Cyanide-Free Electroplating of Cu-Sn Alloys

Article: External From: Products Finishing

Posted on: 7/25/2013

This paper is a peer-reviewed and edited version of a presentation delivered at NASF SUR/FIN 2012 in Las Vegas, Nev., on June 13, 2012.

By Uwe Manz, Dr. Sascha Berger, Klaus Bronder, Klaus Leyendecker, Bernd Weyhmüller and Guenter Wirth Umicore Galvanotechnik GmbH

Editor's Note: This paper is a peer-reviewed and edited version of a presentation delivered at NASF SUR/FIN 2012 in Las Vegas, Nev., on June 13, 2012. A printable PDF version is available by clicking HERE.

Abstract
Copper-tin (Cu-Sn) layers are well known and frequently used to avoid the use of nickel in many decorative and some technical applications. Consequently the plating of bronze has been with us for a long time. At present industrial electroplating is still performed from solutions containing cyanide. There have been many attempts to substitute for cyanide, but so far only with minor success. The results have not been satisfying with regards to appearance, operating window, plating speed and other properties. Therefore the cyanide-free electroplating of bronze is still just a wish for many platers. However, the regulatory requirements regarding health and environment are increasing and the problem in getting a license for cyanide, especially in China, has become severe. Therefore the need for alternative cyanide-free electrolytes is high. This paper reviews some basic chemistry and some concepts as well as recent developments in the electroplating of Cu-Sn from cyanide-free electrolytes. The influence on properties such as alloy composition, appearance and operating window are highlighted.

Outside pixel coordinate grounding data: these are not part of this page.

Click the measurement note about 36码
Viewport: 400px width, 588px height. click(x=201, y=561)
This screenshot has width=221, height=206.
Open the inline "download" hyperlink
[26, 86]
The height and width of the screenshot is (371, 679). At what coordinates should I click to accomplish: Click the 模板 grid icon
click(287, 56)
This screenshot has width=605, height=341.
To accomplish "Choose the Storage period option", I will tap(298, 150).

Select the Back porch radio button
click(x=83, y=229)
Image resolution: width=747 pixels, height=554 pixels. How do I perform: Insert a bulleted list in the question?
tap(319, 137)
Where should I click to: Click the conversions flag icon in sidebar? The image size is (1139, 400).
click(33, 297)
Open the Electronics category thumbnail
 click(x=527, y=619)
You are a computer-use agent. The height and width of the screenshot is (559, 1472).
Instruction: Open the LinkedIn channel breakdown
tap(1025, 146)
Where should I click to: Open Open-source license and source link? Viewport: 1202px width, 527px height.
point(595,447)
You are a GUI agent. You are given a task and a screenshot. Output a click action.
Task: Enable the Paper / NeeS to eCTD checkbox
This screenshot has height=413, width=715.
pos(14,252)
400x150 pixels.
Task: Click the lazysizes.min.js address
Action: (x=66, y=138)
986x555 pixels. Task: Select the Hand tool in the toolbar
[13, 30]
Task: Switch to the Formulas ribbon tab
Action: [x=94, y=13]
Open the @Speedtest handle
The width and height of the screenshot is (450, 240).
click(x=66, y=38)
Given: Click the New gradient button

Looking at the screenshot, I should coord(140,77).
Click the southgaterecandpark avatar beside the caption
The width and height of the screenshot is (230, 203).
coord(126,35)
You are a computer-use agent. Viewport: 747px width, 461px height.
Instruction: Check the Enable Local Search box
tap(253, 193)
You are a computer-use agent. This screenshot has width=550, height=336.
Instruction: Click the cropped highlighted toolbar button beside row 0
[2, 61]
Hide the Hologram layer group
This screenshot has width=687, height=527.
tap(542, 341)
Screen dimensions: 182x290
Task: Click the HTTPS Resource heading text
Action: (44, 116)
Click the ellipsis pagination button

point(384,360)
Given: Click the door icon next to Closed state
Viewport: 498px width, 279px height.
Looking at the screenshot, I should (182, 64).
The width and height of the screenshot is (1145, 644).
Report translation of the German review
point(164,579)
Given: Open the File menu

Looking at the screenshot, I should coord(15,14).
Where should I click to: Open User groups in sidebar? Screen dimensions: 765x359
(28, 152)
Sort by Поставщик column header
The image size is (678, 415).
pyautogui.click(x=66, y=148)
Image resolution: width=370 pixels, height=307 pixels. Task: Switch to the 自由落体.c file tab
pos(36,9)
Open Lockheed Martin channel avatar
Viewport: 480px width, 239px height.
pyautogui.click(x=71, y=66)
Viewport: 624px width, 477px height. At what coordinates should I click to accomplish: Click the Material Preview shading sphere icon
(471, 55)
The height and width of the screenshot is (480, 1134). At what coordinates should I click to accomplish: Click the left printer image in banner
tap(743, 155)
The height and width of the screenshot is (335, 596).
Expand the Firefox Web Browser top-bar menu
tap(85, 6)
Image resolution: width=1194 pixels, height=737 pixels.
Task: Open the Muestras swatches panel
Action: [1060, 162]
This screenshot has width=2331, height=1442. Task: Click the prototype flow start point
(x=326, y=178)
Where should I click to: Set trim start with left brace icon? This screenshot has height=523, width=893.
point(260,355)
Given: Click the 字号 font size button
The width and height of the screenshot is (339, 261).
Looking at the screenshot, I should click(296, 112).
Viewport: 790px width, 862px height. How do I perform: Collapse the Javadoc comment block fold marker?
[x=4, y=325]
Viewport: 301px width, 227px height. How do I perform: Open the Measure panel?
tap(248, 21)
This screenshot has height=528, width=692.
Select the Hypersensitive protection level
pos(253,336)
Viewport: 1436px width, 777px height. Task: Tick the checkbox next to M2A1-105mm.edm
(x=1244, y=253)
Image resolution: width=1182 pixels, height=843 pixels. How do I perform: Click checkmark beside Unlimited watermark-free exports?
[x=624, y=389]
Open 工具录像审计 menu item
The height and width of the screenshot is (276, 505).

Keywords: Copper-tin electroplating, bronze electroplating, cyanide substitutes, alloy electroplating

Introduction
Copper-tin (Cu-Sn) layers are well known and frequently used to avoid the use of nickel in many decorative and some technical applications. At present industrial electroplating is still performed from solutions containing cyanide. There have been many attempts to substitute for cyanide, but so far only with minor success. The results have not been satisfying with regards to appearance, operating window, plating speed and other properties. Therefore the cyanide-free electroplating of bronze is still just a wish for many platers. However, the regulatory requirements regarding health and environment are increasing and the need for alternative cyanide-free electrolytes is high. This paper reviews some basic chemistry and some concepts as well as recent developments in the electroplating of Cu-Sn from cyanide-free electrolytes.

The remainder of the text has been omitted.